ESOL Games in the Classroom

Last week we did a post on different games that can be played in the adult ed classroom. This week we’ll go over a few games that will be beneficial to the ESOL classroom. These are variations on popular games that you can continue to modify for your students.

Enjoy!

Taboo (thanks to ESLInsider)
This is a great game that works well with almost all levels of learners. To play this game first divide your class into two or more groups (more for larger classes) and place one chair (one for each group) in front of the room facing the class. So if you have two groups then you’ll have two chairs in front facing the class.

Have a student from each group come forward and sit in those chairs. The teacher then writes a word on the board (which is behind the two students), so that the rest of the class can see. The groups have to give the students sitting in the chairs a clue to the word that is written on the board without actually saying it. They can say synonyms, antonyms or other words associated with it. The students sitting in front have to guess the word. If you like you can give the team who guesses first a plus one and then have another set of students come forward to sit and do it again.

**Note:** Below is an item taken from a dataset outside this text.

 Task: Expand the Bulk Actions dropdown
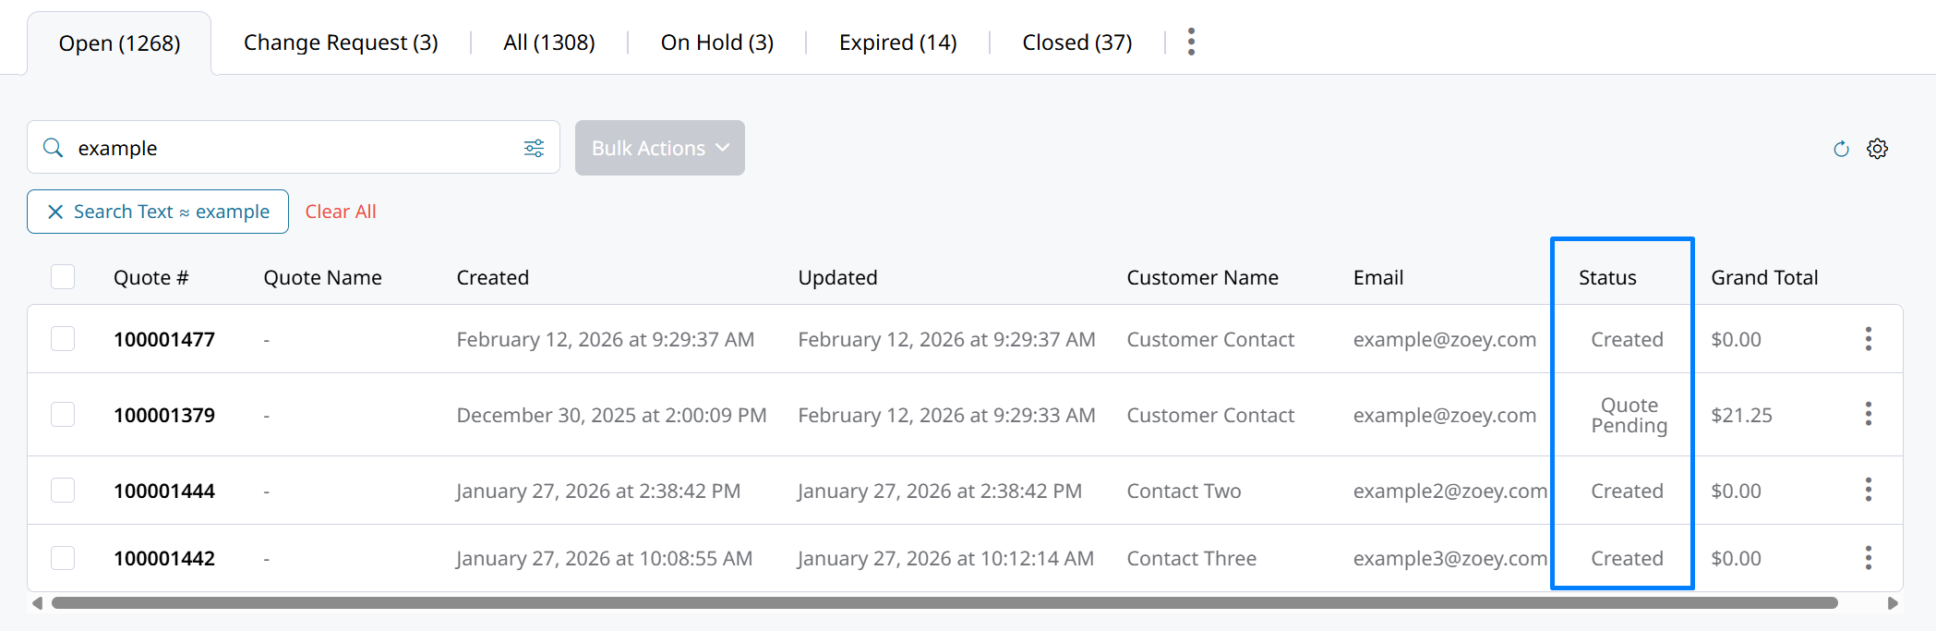659,148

20 Questions (Thanks to TEFLGames.com)
This game is a variation on the traditional ‘Twenty Questions’. Unlike the traditional game, which starts with the question ‘Is it animal, vegetable or mineral?’, this version starts with the question-master stating the general topic of whatever he or she is thinking of (animals, countries, foods, sports, actors, actresses, singers, bands, movies, T.V. shows) or another topic related to whatever your students have recently studied.

Put the topic cards face down in a pile on a table at the front of the classroom. Ask for a student to volunteer to be the first question-master. This student then comes forward and takes the top card and thinks of something relevant to the card’s topic. After writing this on the piece of paper, he or she then states the topic. Players begin asking ‘Yes or No’ questions. If the question is grammatically correct, the  player earns a point and the question-master answers it. If the question is not grammatically correct, another player may try to ask the same question correctly for the chance of earning a point. If any player thinks he or she knows what the question-master is thinking of, he or she should say so. If it is not correct, the question-master earns one point and play continues as before. If it is correct, the player guessing earns three points and becomes the next question-master.